Erotic desires and passions were not part of God's original plan for our sexual lives, as the Pelagian heretic Julian of Eclanum taught, but a consequence of sin. According to Augustine, sin caused a disjunction between our bodies and wills, mirroring the split between God's will and our wills—our bodies no longer obey reason and the will but are moved by lust. Our divided selves are readily seen, he thought, in the sexual dysfunctions we suffer: impotence, frigidity, priapism, premature ejaculation, unwanted nocturnal emissions, and unbidden sexual fantasies. As regards sex, ours is like the condition poignantly described by the Apostle Paul: "For I do not do the good I want, but the evil I do not want is what I do."
Though Augustine's views came to dominate Western Christian thinking about sexual morality, they contrast sharply with aspects of some contemporary Christian thinking about sex.

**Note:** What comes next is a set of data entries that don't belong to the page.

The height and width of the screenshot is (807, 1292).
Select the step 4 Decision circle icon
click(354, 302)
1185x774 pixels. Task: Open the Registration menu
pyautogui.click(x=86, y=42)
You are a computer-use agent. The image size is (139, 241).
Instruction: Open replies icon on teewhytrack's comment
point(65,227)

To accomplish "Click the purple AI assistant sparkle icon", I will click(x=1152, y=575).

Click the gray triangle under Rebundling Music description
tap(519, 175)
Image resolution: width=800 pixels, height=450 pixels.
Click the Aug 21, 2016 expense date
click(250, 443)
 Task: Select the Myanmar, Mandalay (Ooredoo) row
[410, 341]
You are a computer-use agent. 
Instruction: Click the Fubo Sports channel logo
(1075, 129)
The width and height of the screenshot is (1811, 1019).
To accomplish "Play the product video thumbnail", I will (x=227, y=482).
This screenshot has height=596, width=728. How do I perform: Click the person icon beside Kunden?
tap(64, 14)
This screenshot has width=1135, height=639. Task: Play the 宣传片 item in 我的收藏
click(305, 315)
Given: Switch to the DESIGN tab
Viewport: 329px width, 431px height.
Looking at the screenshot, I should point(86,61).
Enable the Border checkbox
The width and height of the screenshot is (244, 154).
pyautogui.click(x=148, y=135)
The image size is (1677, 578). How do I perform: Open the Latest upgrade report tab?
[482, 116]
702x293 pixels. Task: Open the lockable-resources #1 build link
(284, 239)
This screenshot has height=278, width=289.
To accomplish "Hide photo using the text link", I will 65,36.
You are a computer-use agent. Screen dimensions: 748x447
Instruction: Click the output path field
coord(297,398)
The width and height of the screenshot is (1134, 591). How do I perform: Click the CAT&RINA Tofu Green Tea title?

On the one hand, his teaching that sexual activity ought to occur only within the bounds of lifelong, monogamous, heterosexual marriage remains the dominant Christian teaching. On the other hand, he would recoil at the permissive stance taken in some Christian circles toward marriage after divorce. No doubt he would also try to convince Christians to remain unencumbered by marriage.
Finally, he would be appalled at much contemporary Christian marriage instruction that we should excite sexual passion and pleasure in our spouses for the sake of recreational sex. The idea that a godly Christian woman would greet her husband at the door draped only in plastic wrap to arouse his sexual ardor would probably occasion yet another anti-heretical treatise.
War
How Good Christians Can Be Good Citizens
Robert L. Holmes
The fall of Rome in 410 was a calamity of staggering proportions to the citizens of the Roman Empire. Civilization itself had been shaken to its foundations.
So it was viewed by Augustine, from his vantage point on the North African coast. But he worried not so much about the empire as about the threat of a backlash to Christianity.
Hadn't critics warned for years that Christians' pacifism would weaken the empire? Didn't this confirm the fears that Christianity was too other-worldly for its followers to be responsible citizens of the state?
Though church and state had worked together for nearly a century (since the conversion of Constantine), Augustine still felt that he needed to establish once and for all that Christians could in conscience assume the full obligations of citizenship, including participation in warfare.
The task was a challenge. Critics seemed to have on their side the teachings of Jesus himself. Though Jesus never talked about war directly, his message of love, humility, and compassion seemed incompatible with violence and killing. And so it was understood by most early Christians.
However, Augustine had already argued (in his attack on the Manichees) that, properly understood, Jesus' teachings did not in all cases call for literal obedience. Of Jesus' injunction, "If someone strikes you on the right cheek, turn to him the other also," Augustine said, "What is here required is not a bodily action, but an inward disposition. The sacred seat of virtue is the heart."